** Begin **
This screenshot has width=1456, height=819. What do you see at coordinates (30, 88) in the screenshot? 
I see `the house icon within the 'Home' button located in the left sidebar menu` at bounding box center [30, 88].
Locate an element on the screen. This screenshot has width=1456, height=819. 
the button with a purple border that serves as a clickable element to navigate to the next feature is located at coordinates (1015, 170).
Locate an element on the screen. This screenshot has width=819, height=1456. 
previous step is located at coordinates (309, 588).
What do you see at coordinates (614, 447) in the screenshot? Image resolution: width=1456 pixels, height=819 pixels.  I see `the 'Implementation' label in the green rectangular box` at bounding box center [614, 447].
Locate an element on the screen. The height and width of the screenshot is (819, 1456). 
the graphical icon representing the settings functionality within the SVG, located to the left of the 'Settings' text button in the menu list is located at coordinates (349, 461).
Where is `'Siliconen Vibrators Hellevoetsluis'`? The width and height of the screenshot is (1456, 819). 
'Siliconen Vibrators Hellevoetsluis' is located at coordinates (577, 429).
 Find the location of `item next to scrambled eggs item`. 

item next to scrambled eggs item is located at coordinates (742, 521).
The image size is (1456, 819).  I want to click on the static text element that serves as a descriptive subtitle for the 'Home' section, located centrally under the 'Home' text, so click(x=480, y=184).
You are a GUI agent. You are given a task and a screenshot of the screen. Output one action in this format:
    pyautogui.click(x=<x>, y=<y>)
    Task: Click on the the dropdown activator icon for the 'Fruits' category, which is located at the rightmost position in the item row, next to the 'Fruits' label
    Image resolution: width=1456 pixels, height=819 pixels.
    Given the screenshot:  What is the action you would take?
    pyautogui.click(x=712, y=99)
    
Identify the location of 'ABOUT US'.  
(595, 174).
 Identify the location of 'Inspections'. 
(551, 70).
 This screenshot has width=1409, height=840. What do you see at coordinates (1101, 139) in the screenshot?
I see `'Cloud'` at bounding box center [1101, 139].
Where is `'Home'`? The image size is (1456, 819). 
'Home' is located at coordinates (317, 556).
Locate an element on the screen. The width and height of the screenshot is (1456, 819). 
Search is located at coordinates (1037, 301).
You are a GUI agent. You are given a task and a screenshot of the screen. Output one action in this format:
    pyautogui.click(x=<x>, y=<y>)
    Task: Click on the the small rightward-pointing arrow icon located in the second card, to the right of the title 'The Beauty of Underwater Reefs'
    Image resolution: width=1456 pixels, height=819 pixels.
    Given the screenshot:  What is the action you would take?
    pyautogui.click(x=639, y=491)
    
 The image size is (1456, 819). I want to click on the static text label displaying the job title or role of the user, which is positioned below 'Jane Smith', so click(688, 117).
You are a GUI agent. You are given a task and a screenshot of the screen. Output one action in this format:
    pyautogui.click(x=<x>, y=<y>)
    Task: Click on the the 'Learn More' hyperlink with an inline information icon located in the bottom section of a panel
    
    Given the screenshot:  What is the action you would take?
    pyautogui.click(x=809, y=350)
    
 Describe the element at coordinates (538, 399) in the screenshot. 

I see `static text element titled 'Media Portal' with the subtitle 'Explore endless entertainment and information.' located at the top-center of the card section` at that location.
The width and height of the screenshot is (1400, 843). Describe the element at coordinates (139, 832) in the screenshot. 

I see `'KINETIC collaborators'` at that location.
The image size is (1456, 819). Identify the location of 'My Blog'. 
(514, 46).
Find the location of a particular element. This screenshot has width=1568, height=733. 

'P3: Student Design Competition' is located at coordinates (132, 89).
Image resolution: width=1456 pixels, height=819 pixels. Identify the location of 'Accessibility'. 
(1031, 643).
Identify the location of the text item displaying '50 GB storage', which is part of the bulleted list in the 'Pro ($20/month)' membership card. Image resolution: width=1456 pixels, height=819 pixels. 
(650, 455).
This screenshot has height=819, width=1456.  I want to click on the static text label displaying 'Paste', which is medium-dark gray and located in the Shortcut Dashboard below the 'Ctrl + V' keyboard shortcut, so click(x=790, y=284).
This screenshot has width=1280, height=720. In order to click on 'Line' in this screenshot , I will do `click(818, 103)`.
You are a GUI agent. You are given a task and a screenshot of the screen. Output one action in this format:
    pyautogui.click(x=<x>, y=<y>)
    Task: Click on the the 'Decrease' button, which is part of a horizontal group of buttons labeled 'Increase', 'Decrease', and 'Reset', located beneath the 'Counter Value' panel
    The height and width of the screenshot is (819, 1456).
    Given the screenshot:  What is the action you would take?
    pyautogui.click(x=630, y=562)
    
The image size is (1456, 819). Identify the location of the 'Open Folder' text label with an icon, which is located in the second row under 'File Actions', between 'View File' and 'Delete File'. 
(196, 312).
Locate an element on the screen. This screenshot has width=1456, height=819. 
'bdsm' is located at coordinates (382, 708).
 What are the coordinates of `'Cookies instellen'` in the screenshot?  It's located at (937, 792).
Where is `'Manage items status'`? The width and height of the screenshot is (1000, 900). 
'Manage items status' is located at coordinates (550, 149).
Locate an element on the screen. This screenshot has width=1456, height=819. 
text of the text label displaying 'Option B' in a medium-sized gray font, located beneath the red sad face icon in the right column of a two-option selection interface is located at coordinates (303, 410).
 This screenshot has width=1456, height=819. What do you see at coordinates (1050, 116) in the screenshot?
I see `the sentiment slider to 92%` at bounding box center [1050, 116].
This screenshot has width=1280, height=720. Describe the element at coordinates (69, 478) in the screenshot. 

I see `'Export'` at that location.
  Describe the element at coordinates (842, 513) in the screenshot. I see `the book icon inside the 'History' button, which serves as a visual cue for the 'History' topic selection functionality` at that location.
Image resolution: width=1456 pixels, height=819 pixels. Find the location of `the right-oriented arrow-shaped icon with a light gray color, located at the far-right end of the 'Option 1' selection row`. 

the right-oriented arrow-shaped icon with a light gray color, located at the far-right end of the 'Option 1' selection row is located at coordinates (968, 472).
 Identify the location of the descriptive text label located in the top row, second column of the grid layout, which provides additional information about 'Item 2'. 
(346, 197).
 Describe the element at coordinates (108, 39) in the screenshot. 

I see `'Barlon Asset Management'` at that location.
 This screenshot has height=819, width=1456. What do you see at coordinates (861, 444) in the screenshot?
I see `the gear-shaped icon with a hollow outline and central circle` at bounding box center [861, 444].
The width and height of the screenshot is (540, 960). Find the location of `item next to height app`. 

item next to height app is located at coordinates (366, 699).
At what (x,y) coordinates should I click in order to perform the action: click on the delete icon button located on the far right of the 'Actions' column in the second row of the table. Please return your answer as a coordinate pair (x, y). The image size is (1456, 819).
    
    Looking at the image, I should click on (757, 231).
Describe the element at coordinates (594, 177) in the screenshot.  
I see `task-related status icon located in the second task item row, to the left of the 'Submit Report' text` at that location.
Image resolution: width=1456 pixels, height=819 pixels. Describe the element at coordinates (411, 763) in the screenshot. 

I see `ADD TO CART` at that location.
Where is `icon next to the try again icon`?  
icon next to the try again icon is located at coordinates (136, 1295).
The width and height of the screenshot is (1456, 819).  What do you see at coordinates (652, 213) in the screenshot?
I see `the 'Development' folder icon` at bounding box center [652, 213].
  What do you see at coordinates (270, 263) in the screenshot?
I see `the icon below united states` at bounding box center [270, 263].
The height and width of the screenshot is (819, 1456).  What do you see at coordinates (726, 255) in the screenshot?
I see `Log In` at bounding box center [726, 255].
** End **
Copy out all of the material above, swapping "Locate an element on the screen" for "Find an element on the screen" wherever it occurs and leaving everything else the same.

This screenshot has width=1456, height=819. What do you see at coordinates (30, 88) in the screenshot? 
I see `the house icon within the 'Home' button located in the left sidebar menu` at bounding box center [30, 88].
Find an element on the screen. This screenshot has width=1456, height=819. 
the button with a purple border that serves as a clickable element to navigate to the next feature is located at coordinates (1015, 170).
Find an element on the screen. This screenshot has width=819, height=1456. 
previous step is located at coordinates (309, 588).
What do you see at coordinates (614, 447) in the screenshot? Image resolution: width=1456 pixels, height=819 pixels.  I see `the 'Implementation' label in the green rectangular box` at bounding box center [614, 447].
Find an element on the screen. The height and width of the screenshot is (819, 1456). 
the graphical icon representing the settings functionality within the SVG, located to the left of the 'Settings' text button in the menu list is located at coordinates (349, 461).
Where is `'Siliconen Vibrators Hellevoetsluis'`? The width and height of the screenshot is (1456, 819). 
'Siliconen Vibrators Hellevoetsluis' is located at coordinates (577, 429).
 Find the location of `item next to scrambled eggs item`. 

item next to scrambled eggs item is located at coordinates (742, 521).
The image size is (1456, 819).  I want to click on the static text element that serves as a descriptive subtitle for the 'Home' section, located centrally under the 'Home' text, so click(x=480, y=184).
You are a GUI agent. You are given a task and a screenshot of the screen. Output one action in this format:
    pyautogui.click(x=<x>, y=<y>)
    Task: Click on the the dropdown activator icon for the 'Fruits' category, which is located at the rightmost position in the item row, next to the 'Fruits' label
    Image resolution: width=1456 pixels, height=819 pixels.
    Given the screenshot:  What is the action you would take?
    pyautogui.click(x=712, y=99)
    
Identify the location of 'ABOUT US'.  
(595, 174).
 Identify the location of 'Inspections'. 
(551, 70).
 This screenshot has width=1409, height=840. What do you see at coordinates (1101, 139) in the screenshot?
I see `'Cloud'` at bounding box center [1101, 139].
Where is `'Home'`? The image size is (1456, 819). 
'Home' is located at coordinates (317, 556).
Find an element on the screen. The width and height of the screenshot is (1456, 819). 
Search is located at coordinates (1037, 301).
You are a GUI agent. You are given a task and a screenshot of the screen. Output one action in this format:
    pyautogui.click(x=<x>, y=<y>)
    Task: Click on the the small rightward-pointing arrow icon located in the second card, to the right of the title 'The Beauty of Underwater Reefs'
    Image resolution: width=1456 pixels, height=819 pixels.
    Given the screenshot:  What is the action you would take?
    pyautogui.click(x=639, y=491)
    
 The image size is (1456, 819). I want to click on the static text label displaying the job title or role of the user, which is positioned below 'Jane Smith', so click(688, 117).
You are a GUI agent. You are given a task and a screenshot of the screen. Output one action in this format:
    pyautogui.click(x=<x>, y=<y>)
    Task: Click on the the 'Learn More' hyperlink with an inline information icon located in the bottom section of a panel
    
    Given the screenshot:  What is the action you would take?
    pyautogui.click(x=809, y=350)
    
 Describe the element at coordinates (538, 399) in the screenshot. 

I see `static text element titled 'Media Portal' with the subtitle 'Explore endless entertainment and information.' located at the top-center of the card section` at that location.
The width and height of the screenshot is (1400, 843). Describe the element at coordinates (139, 832) in the screenshot. 

I see `'KINETIC collaborators'` at that location.
The image size is (1456, 819). Identify the location of 'My Blog'. 
(514, 46).
Find the location of a particular element. This screenshot has width=1568, height=733. 

'P3: Student Design Competition' is located at coordinates (132, 89).
Image resolution: width=1456 pixels, height=819 pixels. Identify the location of 'Accessibility'. 
(1031, 643).
Identify the location of the text item displaying '50 GB storage', which is part of the bulleted list in the 'Pro ($20/month)' membership card. Image resolution: width=1456 pixels, height=819 pixels. 
(650, 455).
This screenshot has height=819, width=1456.  I want to click on the static text label displaying 'Paste', which is medium-dark gray and located in the Shortcut Dashboard below the 'Ctrl + V' keyboard shortcut, so click(x=790, y=284).
This screenshot has width=1280, height=720. In order to click on 'Line' in this screenshot , I will do `click(818, 103)`.
You are a GUI agent. You are given a task and a screenshot of the screen. Output one action in this format:
    pyautogui.click(x=<x>, y=<y>)
    Task: Click on the the 'Decrease' button, which is part of a horizontal group of buttons labeled 'Increase', 'Decrease', and 'Reset', located beneath the 'Counter Value' panel
    The height and width of the screenshot is (819, 1456).
    Given the screenshot:  What is the action you would take?
    pyautogui.click(x=630, y=562)
    
The image size is (1456, 819). Identify the location of the 'Open Folder' text label with an icon, which is located in the second row under 'File Actions', between 'View File' and 'Delete File'. 
(196, 312).
Find an element on the screen. This screenshot has width=1456, height=819. 
'bdsm' is located at coordinates (382, 708).
 What are the coordinates of `'Cookies instellen'` in the screenshot?  It's located at (937, 792).
Where is `'Manage items status'`? The width and height of the screenshot is (1000, 900). 
'Manage items status' is located at coordinates (550, 149).
Find an element on the screen. This screenshot has width=1456, height=819. 
text of the text label displaying 'Option B' in a medium-sized gray font, located beneath the red sad face icon in the right column of a two-option selection interface is located at coordinates (303, 410).
 This screenshot has width=1456, height=819. What do you see at coordinates (1050, 116) in the screenshot?
I see `the sentiment slider to 92%` at bounding box center [1050, 116].
This screenshot has width=1280, height=720. Describe the element at coordinates (69, 478) in the screenshot. 

I see `'Export'` at that location.
  Describe the element at coordinates (842, 513) in the screenshot. I see `the book icon inside the 'History' button, which serves as a visual cue for the 'History' topic selection functionality` at that location.
Image resolution: width=1456 pixels, height=819 pixels. Find the location of `the right-oriented arrow-shaped icon with a light gray color, located at the far-right end of the 'Option 1' selection row`. 

the right-oriented arrow-shaped icon with a light gray color, located at the far-right end of the 'Option 1' selection row is located at coordinates (968, 472).
 Identify the location of the descriptive text label located in the top row, second column of the grid layout, which provides additional information about 'Item 2'. 
(346, 197).
 Describe the element at coordinates (108, 39) in the screenshot. 

I see `'Barlon Asset Management'` at that location.
 This screenshot has height=819, width=1456. What do you see at coordinates (861, 444) in the screenshot?
I see `the gear-shaped icon with a hollow outline and central circle` at bounding box center [861, 444].
The width and height of the screenshot is (540, 960). Find the location of `item next to height app`. 

item next to height app is located at coordinates (366, 699).
At what (x,y) coordinates should I click in order to perform the action: click on the delete icon button located on the far right of the 'Actions' column in the second row of the table. Please return your answer as a coordinate pair (x, y). The image size is (1456, 819).
    
    Looking at the image, I should click on (757, 231).
Describe the element at coordinates (594, 177) in the screenshot.  
I see `task-related status icon located in the second task item row, to the left of the 'Submit Report' text` at that location.
Image resolution: width=1456 pixels, height=819 pixels. Describe the element at coordinates (411, 763) in the screenshot. 

I see `ADD TO CART` at that location.
Where is `icon next to the try again icon`?  
icon next to the try again icon is located at coordinates (136, 1295).
The width and height of the screenshot is (1456, 819).  What do you see at coordinates (652, 213) in the screenshot?
I see `the 'Development' folder icon` at bounding box center [652, 213].
  What do you see at coordinates (270, 263) in the screenshot?
I see `the icon below united states` at bounding box center [270, 263].
The height and width of the screenshot is (819, 1456).  What do you see at coordinates (726, 255) in the screenshot?
I see `Log In` at bounding box center [726, 255].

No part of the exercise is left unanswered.